=== Page text ===

As usual for this unconference I chose to attend sessions that I felt I wasn't an expert on in order to maximize my learning opportunities. The following are the insights I gained from the discussions in which I participated.

Memory Improvement Techniques

The Roundtable kicked off with a session about memory. We learned that memory and experience are two sides of the same coin; without a good memory you won't retain the wisdom gained from your experiences. Memory techniques are not just for parlor tricks; they can be applied to many different subjects including poetry and philosophy.

An interesting tie-in to the space is that cash is memoryless whereas Bitcoin has memory - the ownership of every transaction output that has ever been owned is permanently preserved.

What can the human mind achieve in a short period of time? The record for memorization is 2700 binary digits in 30 minutes.

There are 3 pillars to building a Memory Palace

  1. Break things into small pieces
  2. Deeply process the information
  3. Arrange the info around a superstructure

We then went on to perform an exercise that allowed us to memorize 20 random words and recall it. This was a demonstration in how you might memorize a seed phrase, for example - though I still advise against using your brain as a single backup mechanism!

Lightning Network as the Next Internet

In this session we discussed the implications of the fact that Lightning Network can be used as an arbitrary data transfer protocol. Though there are limitations on bandwidth, so you'd only want to use it for transferring small / important / semi-sensitive data. Perhaps you could use LN as a data messaging layer to transfer pointers to files hosted elsewhere such as IPFS.

There are also scalability questions with regard to data storage; we don't want to crash nodes by filling them up with junk.

Because Lightning Network is a tor-like network, some use cases for tor might be replaceable by LN. For example, you could initiate an encrypted comms channel by sending a 1 sat payment with pubkeys in the message.

===

> **Things to do**
(1) Rewrite the unconference notes, everything from "There are 3" down to "such as IPFS.", replacing "Memory Palace" with "Mind Palace".
(2) Extend the unconference notes past their final sentence with further writing in the same style.

=== Data excerpt ===

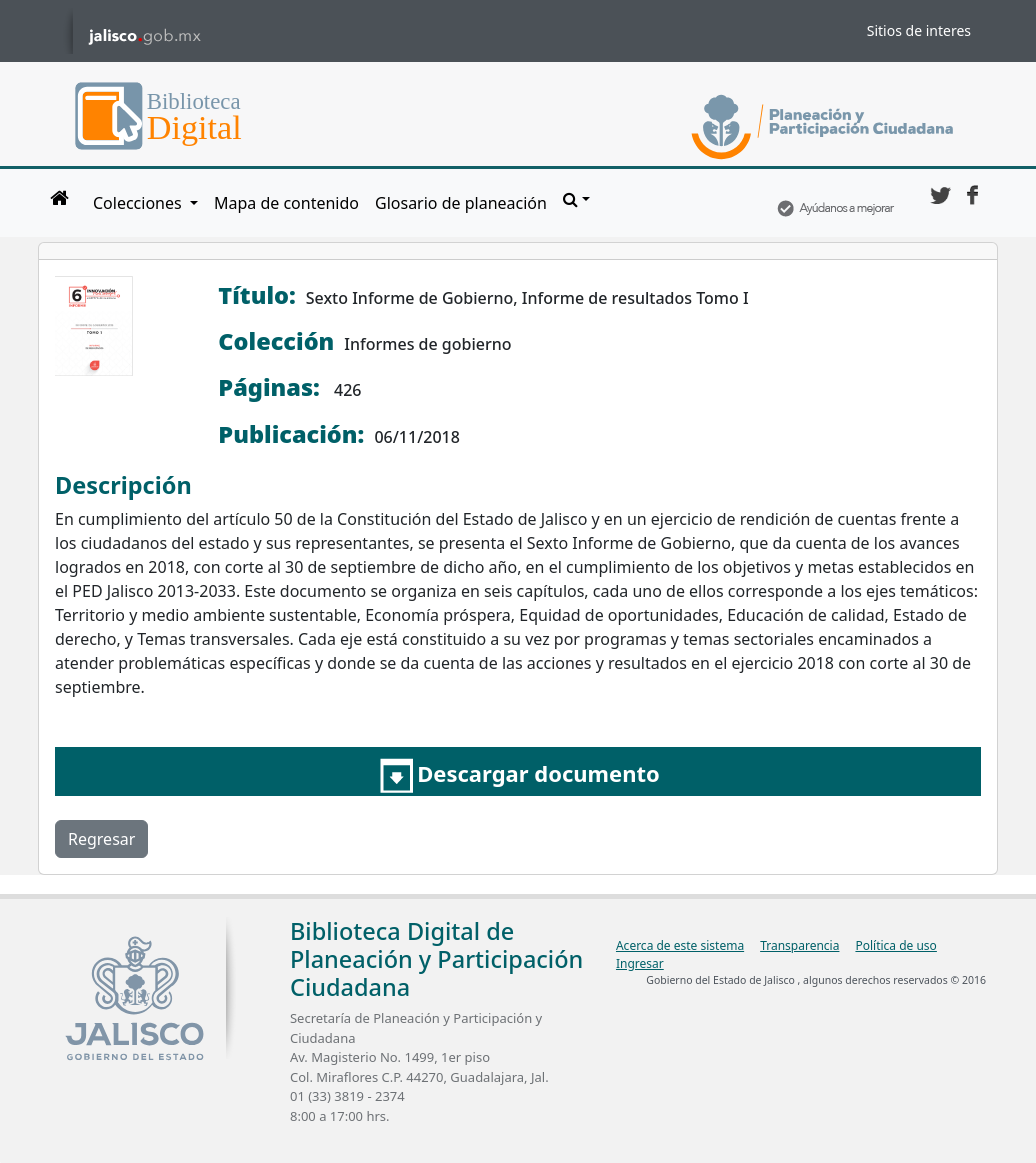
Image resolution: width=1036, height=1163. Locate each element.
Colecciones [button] (139, 203)
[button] (576, 199)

===

> **Answers to the exercises**
(1)
There are 3 pillars to building a Mind Palace

  1. Break things into small pieces
  2. Deeply process the information
  3. Arrange the info around a superstructure

We then went on to perform an exercise that allowed us to memorize 20 random words and recall it. This was a demonstration in how you might memorize a seed phrase, for example - though I still advise against using your brain as a single backup mechanism!

Lightning Network as the Next Internet

In this session we discussed the implications of the fact that Lightning Network can be used as an arbitrary data transfer protocol. Though there are limitations on bandwidth, so you'd only want to use it for transferring small / important / semi-sensitive data. Perhaps you could use LN as a data messaging layer to transfer pointers to files hosted elsewhere such as IPFS.

(2)
Sphinx chat is one example of a data messaging app that is already up and running. I myself have tried to use it a few times but am still working through some issues with the setup.

Consider that all existing payment networks are closed intranets. Lightning Network is the open version. We expect the structure of LN to look similar to existing economic network structures but the key difference is that it's open and permissionless.

Note that LN growth started jumping in April of 2021, there are multiple groups of folks coordinating liquidity organically.

Questions of network fragility due to many folks running on Raspberry Pi devices behind NATs possibly with poor ISP connectivity or power quality causing hard shutdowns without a UPS. Personally I believe at-home nodes will be relegated to more technical hobbyists due to the ongoing maintenance requirements. You can't really plug it in and forget it.

Making Bitcoin Usable

How can we scale Bitcoin as both a store of value and medium of exchange?

  • Lightning Network
  • Custodial providers

El Salvador is airdropping $135M in BTC - we expect many will simply sell theirs. But it will doubtless be a massive educational boost for Bitcoin in that region.

$30 per person who KYCs is equivalent to an American getting thousands of dollars relative to the average wages in each country. This is a pretty massive incentive for people to take notice.

70% of El Salvador is unbanked; the ability to provide citizens with digital wallets that can be accessed on cheap Android phones may truly be a watershed moment for "banking the unbanked."

The interactive nature of LN, on the other hand, can cause usability issues. Since it requires both parties to be online it may not work well in 3rd world countries with poor internet infrastructure. On the flip side, pretty much every modern point of sale system requires being online in order to function.

Citizens are rightfully concerned about the government controlling the wallet - the Chibre wallet is custodial.

How do we build a circular economy? Many businesses in El Salvador are cash-only and unregistered. Requiring them to use a high tech payment solution and potentially one run by the government may actually be undesirable.

Another potential improvement is for the already sizable remittance market - if every El Salvadorean gets a wallet then they can receive remittances from relatives abroad, likely much cheaper and faster than via traditional payment rails.

Bitcoin DeFi

DeFi markets strive to keep the value of different assets that are locked in balance. They exposes users to different types of risk compared to custodial markets.

  • impermanent loss - you end up with less of one of your assets
  • smart contract risk - all users may lose everything

Thorchain

This is a new network that tries to improve upon the first iteration of decentralized exchanges.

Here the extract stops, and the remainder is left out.